# Extracted entries
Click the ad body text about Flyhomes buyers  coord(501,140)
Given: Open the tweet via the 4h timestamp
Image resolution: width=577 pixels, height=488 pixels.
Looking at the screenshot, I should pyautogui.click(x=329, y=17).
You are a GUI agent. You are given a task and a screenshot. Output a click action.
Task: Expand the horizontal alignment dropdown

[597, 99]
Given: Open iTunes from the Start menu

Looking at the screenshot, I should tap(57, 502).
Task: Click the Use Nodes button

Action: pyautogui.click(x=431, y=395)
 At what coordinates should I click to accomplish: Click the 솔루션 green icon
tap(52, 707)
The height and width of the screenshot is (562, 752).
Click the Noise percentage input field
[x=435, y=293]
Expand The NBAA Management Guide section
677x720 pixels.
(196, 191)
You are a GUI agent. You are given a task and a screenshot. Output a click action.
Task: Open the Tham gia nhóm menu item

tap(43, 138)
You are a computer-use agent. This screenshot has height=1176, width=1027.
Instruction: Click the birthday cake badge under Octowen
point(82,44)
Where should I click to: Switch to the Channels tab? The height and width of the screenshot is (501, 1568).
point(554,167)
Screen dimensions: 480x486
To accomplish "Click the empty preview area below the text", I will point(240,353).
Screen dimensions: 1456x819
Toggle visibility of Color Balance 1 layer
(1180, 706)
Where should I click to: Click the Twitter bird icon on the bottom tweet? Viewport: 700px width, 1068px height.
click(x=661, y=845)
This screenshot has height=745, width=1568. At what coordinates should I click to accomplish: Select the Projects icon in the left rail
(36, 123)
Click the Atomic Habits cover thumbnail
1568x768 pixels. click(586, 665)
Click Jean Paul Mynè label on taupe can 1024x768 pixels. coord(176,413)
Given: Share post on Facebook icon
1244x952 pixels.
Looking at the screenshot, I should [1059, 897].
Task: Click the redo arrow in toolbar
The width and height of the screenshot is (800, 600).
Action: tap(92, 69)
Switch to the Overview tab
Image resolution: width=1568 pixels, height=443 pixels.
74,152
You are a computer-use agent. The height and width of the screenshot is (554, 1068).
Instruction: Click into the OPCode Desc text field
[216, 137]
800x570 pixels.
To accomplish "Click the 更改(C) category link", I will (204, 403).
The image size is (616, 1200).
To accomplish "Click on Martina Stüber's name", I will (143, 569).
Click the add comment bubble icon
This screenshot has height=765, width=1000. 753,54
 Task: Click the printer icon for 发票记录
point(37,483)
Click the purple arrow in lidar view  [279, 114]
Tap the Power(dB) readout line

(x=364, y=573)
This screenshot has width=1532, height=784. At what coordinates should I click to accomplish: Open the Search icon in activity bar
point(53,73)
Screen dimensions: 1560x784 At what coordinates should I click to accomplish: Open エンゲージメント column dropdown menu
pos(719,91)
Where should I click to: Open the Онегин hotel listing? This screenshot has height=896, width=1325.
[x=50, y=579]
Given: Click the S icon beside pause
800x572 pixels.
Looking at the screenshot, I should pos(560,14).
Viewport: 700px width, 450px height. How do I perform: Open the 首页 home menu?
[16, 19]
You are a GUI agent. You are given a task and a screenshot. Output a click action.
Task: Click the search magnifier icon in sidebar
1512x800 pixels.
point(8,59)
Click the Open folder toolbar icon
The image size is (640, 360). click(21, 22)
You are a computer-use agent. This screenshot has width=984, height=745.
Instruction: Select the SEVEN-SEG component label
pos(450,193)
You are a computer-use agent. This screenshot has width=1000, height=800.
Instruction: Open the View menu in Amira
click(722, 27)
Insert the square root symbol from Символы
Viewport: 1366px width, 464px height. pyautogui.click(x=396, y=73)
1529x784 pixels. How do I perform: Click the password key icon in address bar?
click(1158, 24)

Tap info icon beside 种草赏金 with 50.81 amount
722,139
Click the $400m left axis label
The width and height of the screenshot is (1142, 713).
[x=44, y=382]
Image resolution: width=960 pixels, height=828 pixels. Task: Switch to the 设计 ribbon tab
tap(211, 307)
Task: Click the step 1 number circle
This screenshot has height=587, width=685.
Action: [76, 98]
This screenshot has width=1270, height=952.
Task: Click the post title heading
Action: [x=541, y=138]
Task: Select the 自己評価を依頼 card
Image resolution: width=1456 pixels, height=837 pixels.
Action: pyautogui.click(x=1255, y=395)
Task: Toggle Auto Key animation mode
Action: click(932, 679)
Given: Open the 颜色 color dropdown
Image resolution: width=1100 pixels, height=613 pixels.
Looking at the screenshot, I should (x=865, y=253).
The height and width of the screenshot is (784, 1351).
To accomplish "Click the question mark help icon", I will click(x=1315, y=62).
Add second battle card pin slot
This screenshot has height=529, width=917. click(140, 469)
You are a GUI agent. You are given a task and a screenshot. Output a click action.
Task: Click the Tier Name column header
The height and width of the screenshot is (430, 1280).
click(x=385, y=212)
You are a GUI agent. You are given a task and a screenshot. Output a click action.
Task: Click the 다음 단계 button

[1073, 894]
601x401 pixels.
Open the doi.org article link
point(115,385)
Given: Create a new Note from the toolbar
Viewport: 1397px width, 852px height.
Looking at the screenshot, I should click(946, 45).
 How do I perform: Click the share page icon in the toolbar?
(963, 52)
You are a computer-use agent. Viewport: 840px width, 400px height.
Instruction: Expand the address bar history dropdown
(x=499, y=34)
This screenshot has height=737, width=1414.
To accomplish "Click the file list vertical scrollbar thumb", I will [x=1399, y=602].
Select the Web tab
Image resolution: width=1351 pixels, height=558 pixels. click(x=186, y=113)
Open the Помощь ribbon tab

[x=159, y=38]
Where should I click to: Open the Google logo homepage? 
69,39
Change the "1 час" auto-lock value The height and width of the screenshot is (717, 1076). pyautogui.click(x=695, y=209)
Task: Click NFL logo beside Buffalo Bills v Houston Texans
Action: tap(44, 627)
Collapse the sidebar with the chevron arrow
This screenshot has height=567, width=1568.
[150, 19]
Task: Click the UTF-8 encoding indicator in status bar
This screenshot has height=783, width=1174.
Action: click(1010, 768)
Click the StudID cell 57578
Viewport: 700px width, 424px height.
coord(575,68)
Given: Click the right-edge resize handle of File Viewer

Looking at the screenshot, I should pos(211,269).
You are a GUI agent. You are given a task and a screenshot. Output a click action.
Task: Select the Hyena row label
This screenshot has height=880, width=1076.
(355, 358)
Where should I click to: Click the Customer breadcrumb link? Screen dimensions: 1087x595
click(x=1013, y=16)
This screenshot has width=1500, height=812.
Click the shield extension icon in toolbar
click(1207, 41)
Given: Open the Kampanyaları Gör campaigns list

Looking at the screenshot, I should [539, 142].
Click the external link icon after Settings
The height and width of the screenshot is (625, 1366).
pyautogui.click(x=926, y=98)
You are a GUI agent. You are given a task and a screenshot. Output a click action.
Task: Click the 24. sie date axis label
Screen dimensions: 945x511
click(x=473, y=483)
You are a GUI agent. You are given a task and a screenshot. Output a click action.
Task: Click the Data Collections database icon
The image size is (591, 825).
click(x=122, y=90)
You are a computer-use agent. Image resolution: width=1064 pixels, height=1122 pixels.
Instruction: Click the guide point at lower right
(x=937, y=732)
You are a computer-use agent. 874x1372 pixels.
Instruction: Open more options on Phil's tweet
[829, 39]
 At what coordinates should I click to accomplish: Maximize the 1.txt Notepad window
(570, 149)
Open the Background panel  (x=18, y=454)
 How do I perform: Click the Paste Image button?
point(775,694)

# Problem description
Copy the listing from the line with "Task: Click the Use Nodes button" to the line with "tap(43, 138)", substituting "Noise level" for "Noise percentage" and changing nothing else.

# The answer
Task: Click the Use Nodes button

Action: pyautogui.click(x=431, y=395)
 At what coordinates should I click to accomplish: Click the 솔루션 green icon
tap(52, 707)
The height and width of the screenshot is (562, 752).
Click the Noise level input field
[x=435, y=293]
Expand The NBAA Management Guide section
677x720 pixels.
(196, 191)
You are a GUI agent. You are given a task and a screenshot. Output a click action.
Task: Open the Tham gia nhóm menu item

tap(43, 138)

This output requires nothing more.